DIRECTIONS
Could you retype exactly the line containing "Viewport: 1811px width, 2044px" and every line after it in the data below, leaving out the pictures?
[GIVEN ENTRIES Boundary: Start]
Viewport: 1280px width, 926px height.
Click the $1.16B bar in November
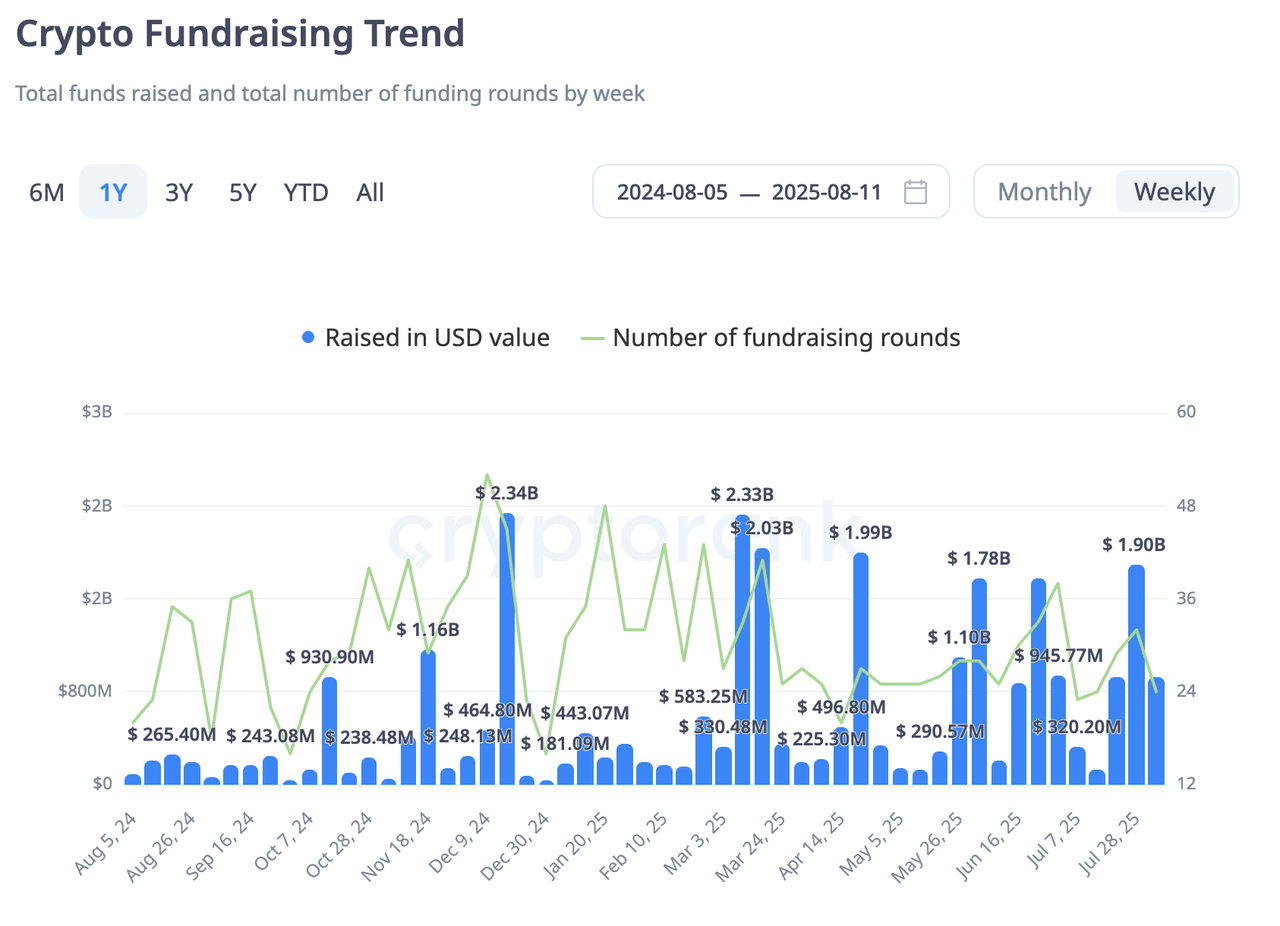(428, 716)
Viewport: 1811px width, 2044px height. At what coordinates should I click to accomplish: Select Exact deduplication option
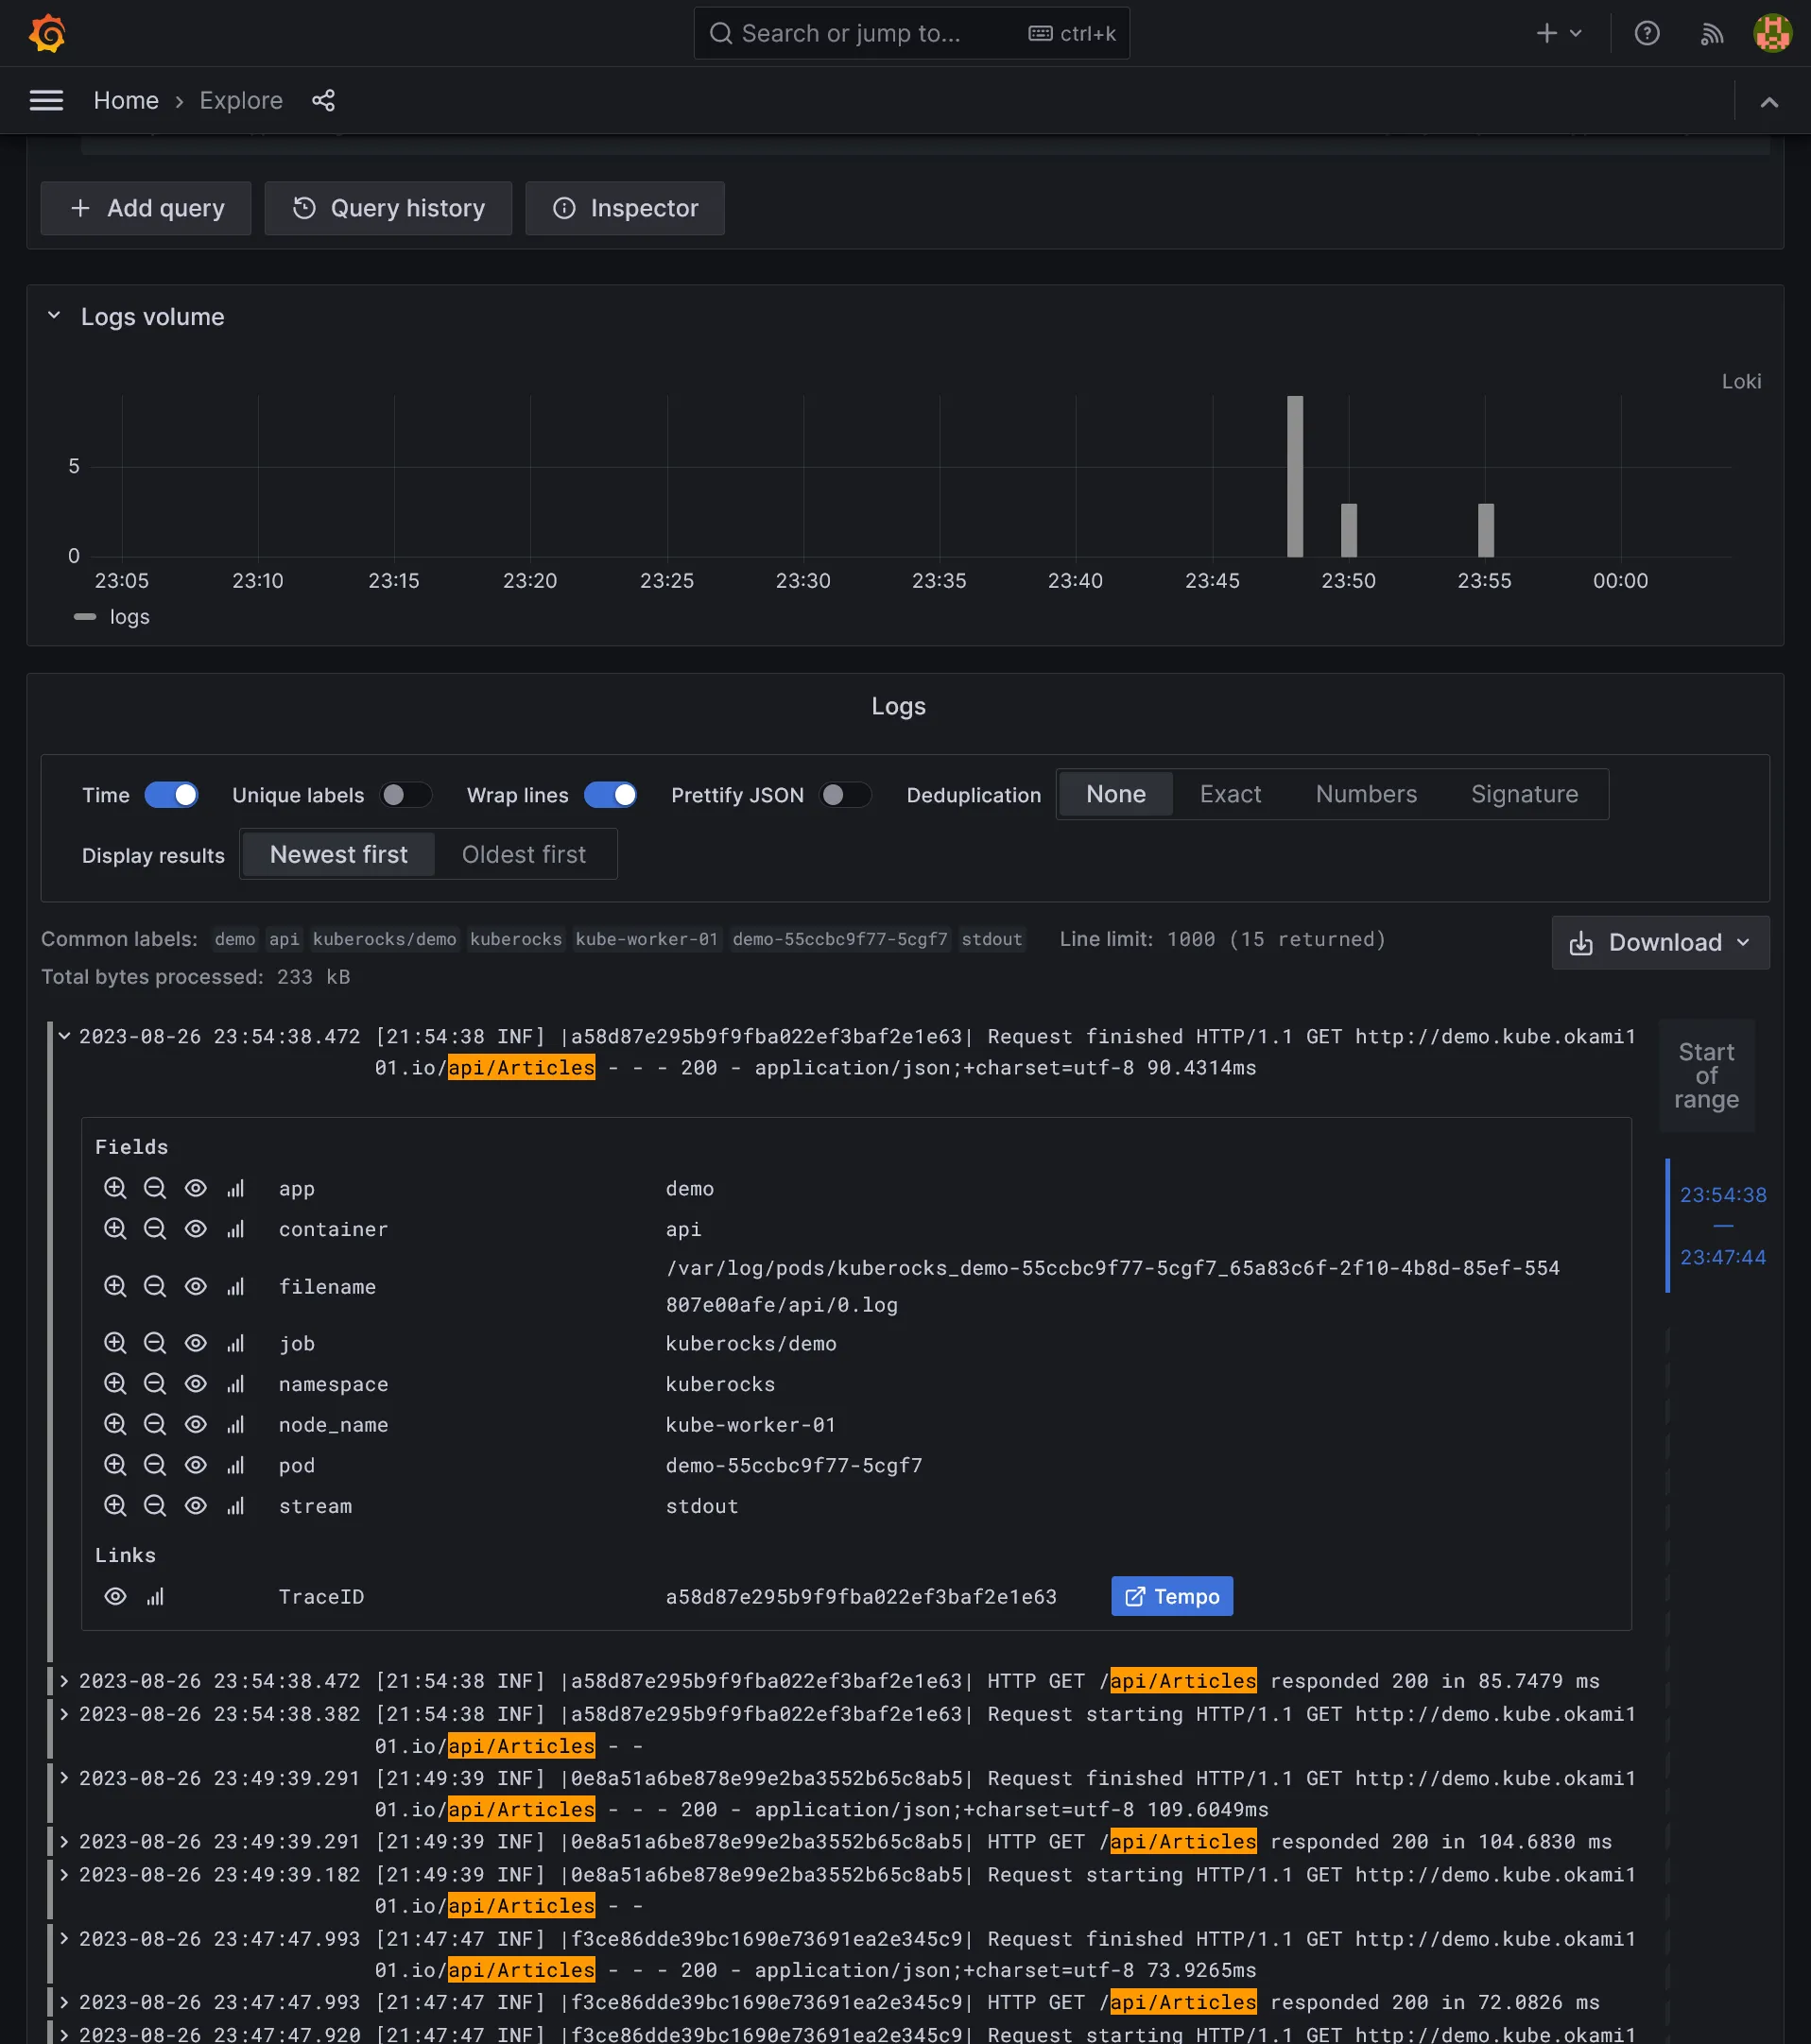click(1229, 794)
[GIVEN ENTRIES Boundary: End]
PROBLEM SOLUTION
Viewport: 1811px width, 2044px height. At what coordinates should I click to accomplish: Select Exact deduplication option
click(1229, 794)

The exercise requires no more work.